In 2002 a well-known Ferrari collector became its third owner via an American agent. On its arrival in the USA, all the mechanical parts were carefully disassembled, cleaned and replaced only where absolutely necessary. Any leaky or perished hoses and rubber bushings were changed, but nothing was painted, plated or otherwise altered from the condition in which the car was received. Some engine works have been carried out since, but nothing beyond a major service.
In January 2003, #0422MD reappeared on the classic car scene, making quite an impression at the Cavallino Classic in Florida’s Palm Beach. It won the Coppa 4 Cilindri, the coveted Preservation Cup and a Silver class trophy. In April 2004 it made its second concours outing, at the Ferrari Club of America National Meeting in Sebring, and again was awarded the Silver class trophy.
After a few years out of the pubic gaze, in August 2012 the Mondial showed up at the Pebble Beach concours in California. It completed the pre-show Tour d’Elegance on the Thursday and won the FIVA Post-War Preservation Class on the Sunday – still sporting the four Marchal driving lights installed for that fateful Tour de France.
This 500 Mondial, now pensionable at 65 years old, remains marvellously untouched.
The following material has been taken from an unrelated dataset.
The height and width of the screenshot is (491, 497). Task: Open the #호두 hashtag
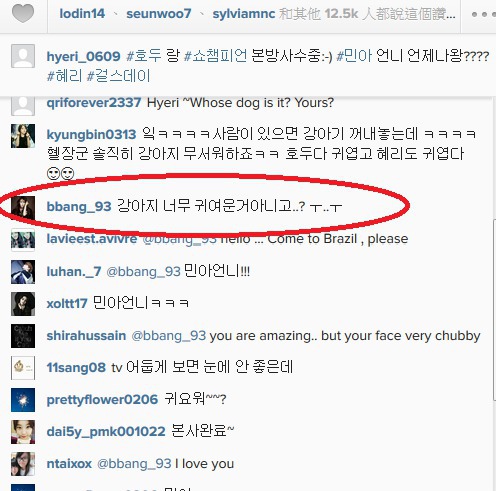click(x=144, y=56)
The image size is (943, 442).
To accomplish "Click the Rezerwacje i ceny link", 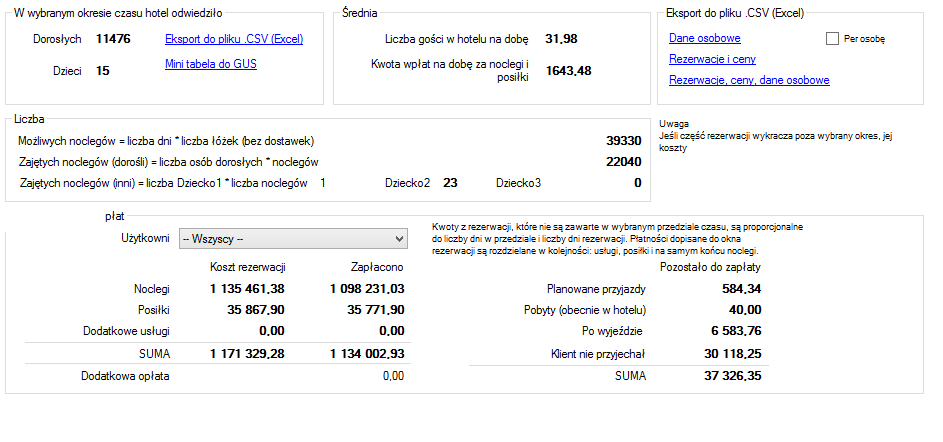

The original quality of the Italian artisans’ craftmanship has stayed intact, without the unnecessary polishing and plating of later years or the restorations that so many cars are subjected to. Even if this particular Mondial didn’t prove to be the perfect racing car, it has a great historical significance through having the same engine type that propelled Ferrari to its first Formula 1World Championship title.
That series underlined better than any other the direct link between racing and production cars of that amazing era. Enzo Ferrari took a problem – the need to reinvent an engine following new rules – and used it to develop a new market for his company. That visionary spirit lives on in this car.
THANKS TO Kidston SA (www.kidston.com), which handled the sale of the 500 Mondial.
1954 Ferrari 500 Mondial Berlinetta Pinin Farina
Engine 1985cc four-cylinder, gear-driven DOHC, twin plugs per cylinder, dry-sump, two Weber 50 DCOA3 carburettors
Max Power 170bhp @ 7000rpm
Max Torque 139lb ft @ 5500rpm
Transmission Four-speed manual transaxle, rear-wheel drive, limited-slip differential
Steering Worm and sector
Suspension Front: double wishbones, transverse leaf spring, Houdaille adjustable dampers.
Rear: de Dion axle, transverse leaf spring, Houdaille adjustable dampers
Top speed 147mph
Above and facing page Pinin Farina-bodied Mondial is one of just two in this style, its profile emphasising the short wheelbase; cabin is stripped for action, with no hint of grand touring luxury; perfectly patinated details include vertical handbrake, centre-stage tachometer and very exposed gearchange gate. Above Ferrari was a beacon of originality among Pebble Beach’s expensively restored show cars. This page and opposite The Mondial, pursued by its sister car, tackles the Le Mans stage of the 1954 Tour de France; original Moroccan registration number is worn again today; even a four-cylinder, 2.0-litre Ferrari engine looks potent. Above Ferrari was a beacon of originality among Pebble Beach’s expensively restored show cars.